● WHAT YOU ARE ASKED TO DO
An identical copy of every entry below is the required output.

[Saved entries]
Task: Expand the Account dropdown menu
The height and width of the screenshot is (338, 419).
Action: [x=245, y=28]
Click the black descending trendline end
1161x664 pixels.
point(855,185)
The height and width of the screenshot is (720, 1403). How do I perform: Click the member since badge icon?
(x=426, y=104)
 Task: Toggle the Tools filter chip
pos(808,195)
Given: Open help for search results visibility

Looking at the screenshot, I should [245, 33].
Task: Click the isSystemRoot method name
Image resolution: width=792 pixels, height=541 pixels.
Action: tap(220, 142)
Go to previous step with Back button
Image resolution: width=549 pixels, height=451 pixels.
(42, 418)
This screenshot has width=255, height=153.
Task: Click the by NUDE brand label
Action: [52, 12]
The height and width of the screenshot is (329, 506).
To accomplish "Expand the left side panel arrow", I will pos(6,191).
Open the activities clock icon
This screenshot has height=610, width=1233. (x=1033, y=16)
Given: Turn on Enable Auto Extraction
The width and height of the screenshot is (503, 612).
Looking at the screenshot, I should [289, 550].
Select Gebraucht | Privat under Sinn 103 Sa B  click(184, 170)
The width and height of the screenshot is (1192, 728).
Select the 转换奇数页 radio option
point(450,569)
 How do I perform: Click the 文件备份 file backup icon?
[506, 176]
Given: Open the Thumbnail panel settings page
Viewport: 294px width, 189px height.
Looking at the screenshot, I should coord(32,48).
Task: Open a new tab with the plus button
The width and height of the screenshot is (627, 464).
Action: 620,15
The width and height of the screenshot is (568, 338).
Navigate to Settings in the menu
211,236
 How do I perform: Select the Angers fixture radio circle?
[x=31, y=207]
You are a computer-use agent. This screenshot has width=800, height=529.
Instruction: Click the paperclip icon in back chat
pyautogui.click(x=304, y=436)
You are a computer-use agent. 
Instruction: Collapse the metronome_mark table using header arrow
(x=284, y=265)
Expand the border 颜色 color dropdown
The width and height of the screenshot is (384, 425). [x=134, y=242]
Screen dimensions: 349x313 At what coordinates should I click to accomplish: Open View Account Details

● RESULT OF THIS EXERCISE
Task: Expand the Account dropdown menu
The height and width of the screenshot is (338, 419).
Action: [x=245, y=28]
Click the black descending trendline end
1161x664 pixels.
point(855,185)
The height and width of the screenshot is (720, 1403). How do I perform: Click the member since badge icon?
(x=426, y=104)
 Task: Toggle the Tools filter chip
pos(808,195)
Given: Open help for search results visibility

Looking at the screenshot, I should [245, 33].
Task: Click the isSystemRoot method name
Image resolution: width=792 pixels, height=541 pixels.
Action: tap(220, 142)
Go to previous step with Back button
Image resolution: width=549 pixels, height=451 pixels.
(42, 418)
This screenshot has width=255, height=153.
Task: Click the by NUDE brand label
Action: [52, 12]
The height and width of the screenshot is (329, 506).
To accomplish "Expand the left side panel arrow", I will pos(6,191).
Open the activities clock icon
This screenshot has height=610, width=1233. (x=1033, y=16)
Given: Turn on Enable Auto Extraction
The width and height of the screenshot is (503, 612).
Looking at the screenshot, I should [289, 550].
Select Gebraucht | Privat under Sinn 103 Sa B  click(184, 170)
The width and height of the screenshot is (1192, 728).
Select the 转换奇数页 radio option
point(450,569)
 How do I perform: Click the 文件备份 file backup icon?
[506, 176]
Given: Open the Thumbnail panel settings page
Viewport: 294px width, 189px height.
Looking at the screenshot, I should coord(32,48).
Task: Open a new tab with the plus button
The width and height of the screenshot is (627, 464).
Action: 620,15
The width and height of the screenshot is (568, 338).
Navigate to Settings in the menu
211,236
 How do I perform: Select the Angers fixture radio circle?
[x=31, y=207]
You are a computer-use agent. This screenshot has width=800, height=529.
Instruction: Click the paperclip icon in back chat
pyautogui.click(x=304, y=436)
You are a computer-use agent. 
Instruction: Collapse the metronome_mark table using header arrow
(x=284, y=265)
Expand the border 颜色 color dropdown
The width and height of the screenshot is (384, 425). [x=134, y=242]
Screen dimensions: 349x313 At what coordinates should I click to accomplish: Open View Account Details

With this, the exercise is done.